We wish to test our hypothesis in incompetent patients, because
1) patients are unable to tell the physician how they feel, and a non-invasive measurement is warranted,
2) the incompetent patients in neurocritical ICU tend to have a lot higher ICP than awake patients.
Intracranial pressure (ICP) is defined as the pressure inside the skull, which is affected by the volume of the brain, blood and cerebrospinal fluid (CSF).
Monro proposed in 1783 that
1) the brain is encased in a rigid structure;
2) the brain is incompressible;
3) the volume of the blood in the cranial cavity is then constant; and
4) a constant drainage of venous blood is necessary to make room for the arterial supply (2). Normal ICP is usually considered 5-15 mmHg in a healthy adult, in children 3-7 mmHg and 1,5-6 mmHg in infants (3, 4).
Threshold value for intracranial hypertension varies not only throughout the literature but also in clinical practice. In general, ICP above twenty is considered elevated (5, 6). ICP higher than twenty to twenty-five mmHg often require treatment (7), and continuous ICP values greater than forty mmHg indicate severe, life-threatening intracranial hypertension. Elevated ICP could potentially lead to secondary irreversible brain injury and death harmful (8). ICP monitoring is paramount in diseases like intracranial hemorrhages, traumatic brain injury, subarachnoid hemorrhages, malignant infarction, cerebral edema and infections of the central nervous system to avoid secondary brain injuries via better management and thereby improve outcomes (9).
There are multiple modalities to acquire knowledge of ICP: 1) clinical examination, 2) CT or MRI scans or 3) direct ICP monitoring - both invasive and non-invasive (10). Best result is achieved using all three. Neuromonitoring still heavily relies on invasive methods such as intraparenchymal strain gauge or fiber optic monitor (parenchymal) and an intraventricular monitor using ventriculostomy (EVD), which are placed through a burr hole (11). EVD is considered gold standard, however methods such as the Camino also provides with similar results in daily practice (12-14). Invasive procedures carry the risk of bleeding and infection. The risk of bleeding is 2-10% for EVD (15) and 2,5% for parenchymal monitors (16).
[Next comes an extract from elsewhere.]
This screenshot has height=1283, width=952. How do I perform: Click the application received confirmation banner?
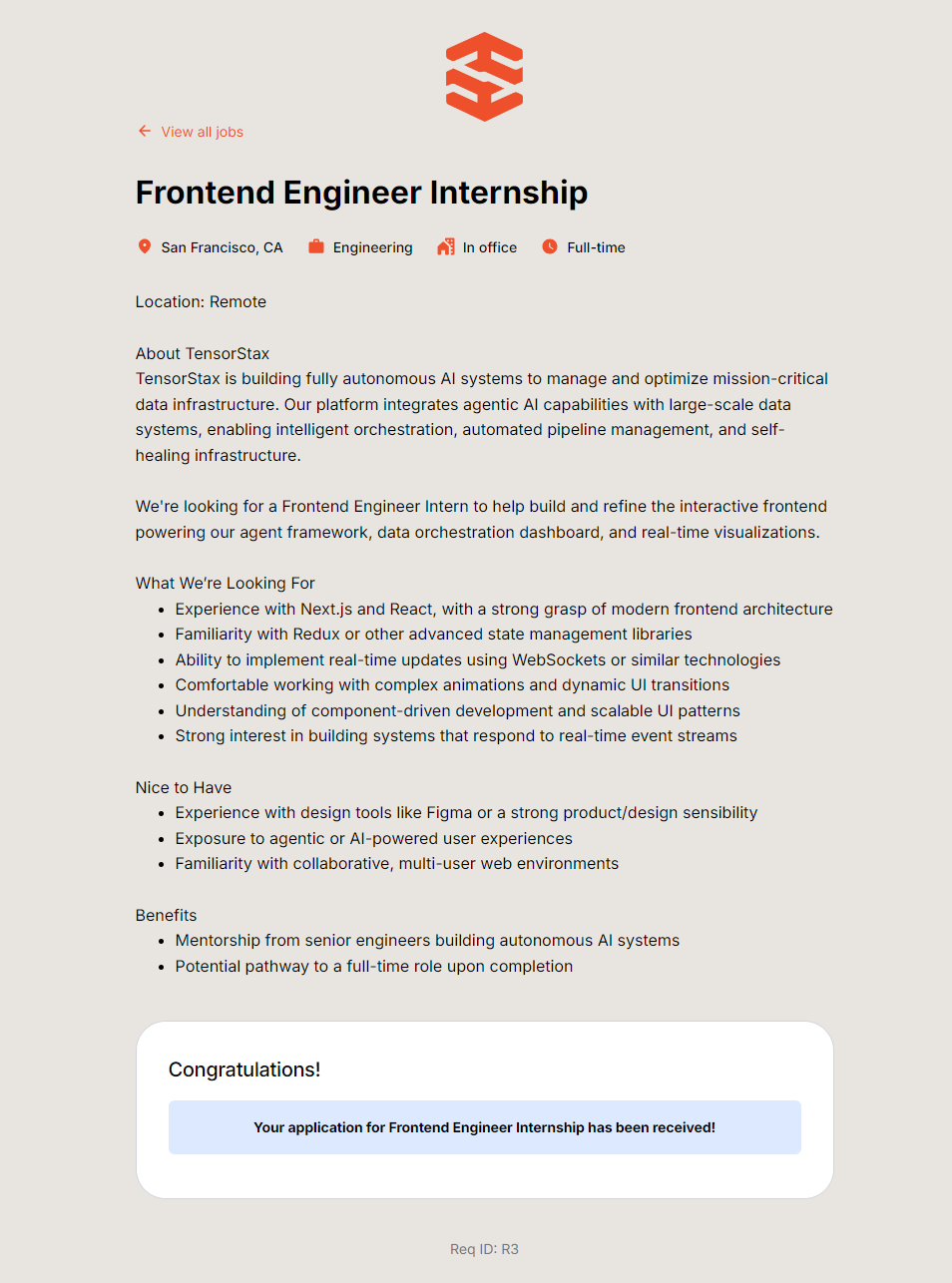coord(484,1127)
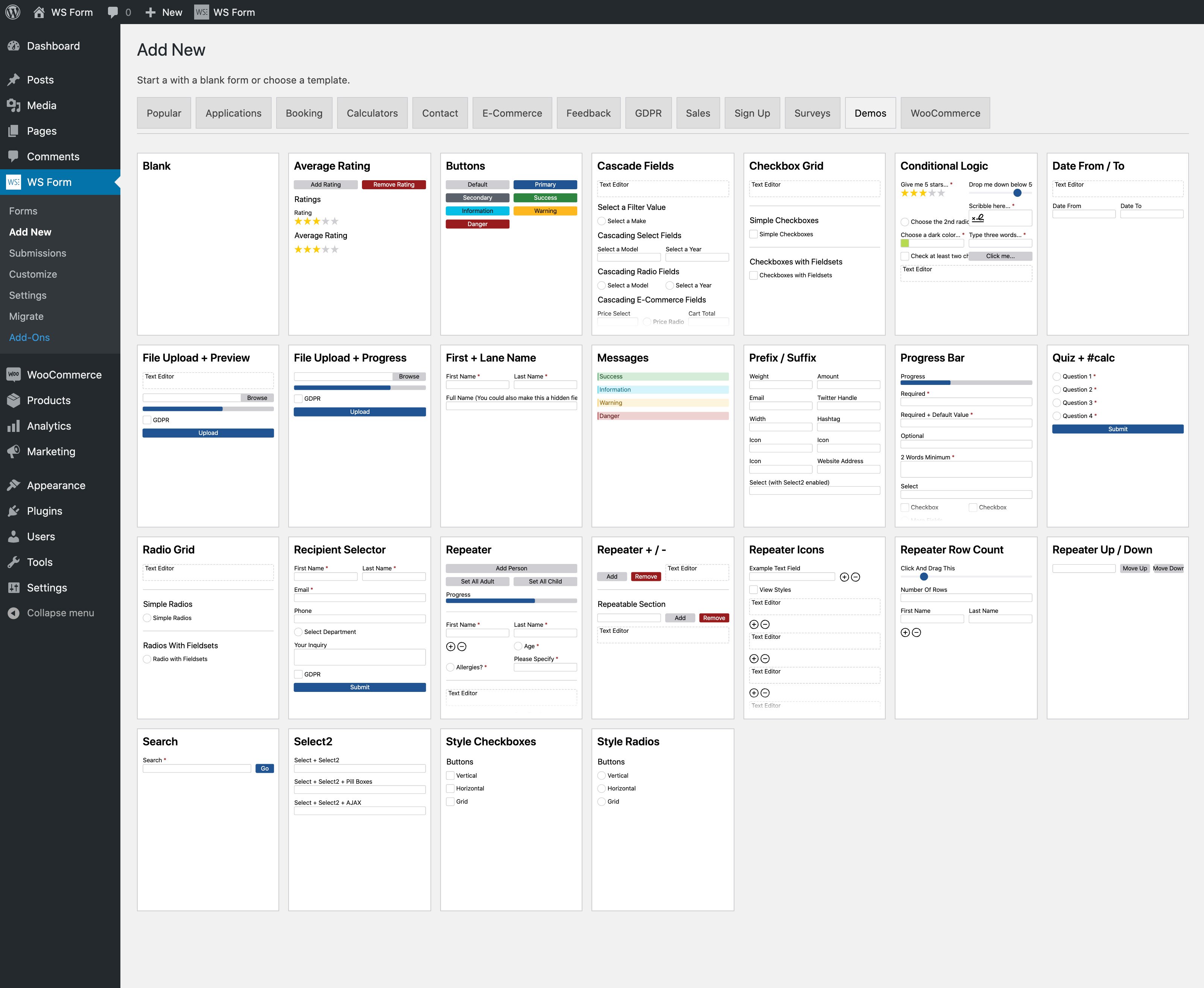Click the plus New icon in admin bar

[x=150, y=12]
The consequences of an intracranial hemorrhage can be severe and lead to irreversible brain injury, ultimately death. Parenchymal neuromonitoring devices carry almost no risk of infection (0-0,1%) in comparison to EVD (5-20%) (17). Furthermore, EVD is prone to device failure due to drift of probe in the tissue and breakage of equipment (16, 18, 19). Most promising non-invasive methods studied are transcranial Doppler ultrasound pulsality index and optic nerve sheeth diameter. However, they are not validated for daily clinical use and are prone to inter-observational variation (20).
In the US and Europe the incidence of traumatic brain injury (TBI) is 500/100.000 and more than 200/100.000 patients are admitted due to TBI related incidence in Europe (21, 22). These numbers reveal a need for a quick screening tool, which is easy to use and non-invasive. We aim further study non-invasive fundoscopy to estimate intracranial pressure by assessing the arteriole and venule of the eye. We will show in an upcoming publication that there is a correlation between rise in ICP and fall in A/V-ratio with the venule's diameter increasing. The beforementioned pilot study is done on competent patients mostly with normal ICP.
Now we aim to study incompetent patients with higher ICP to assess if our method is feasible in the intensive care unit with higher ICP.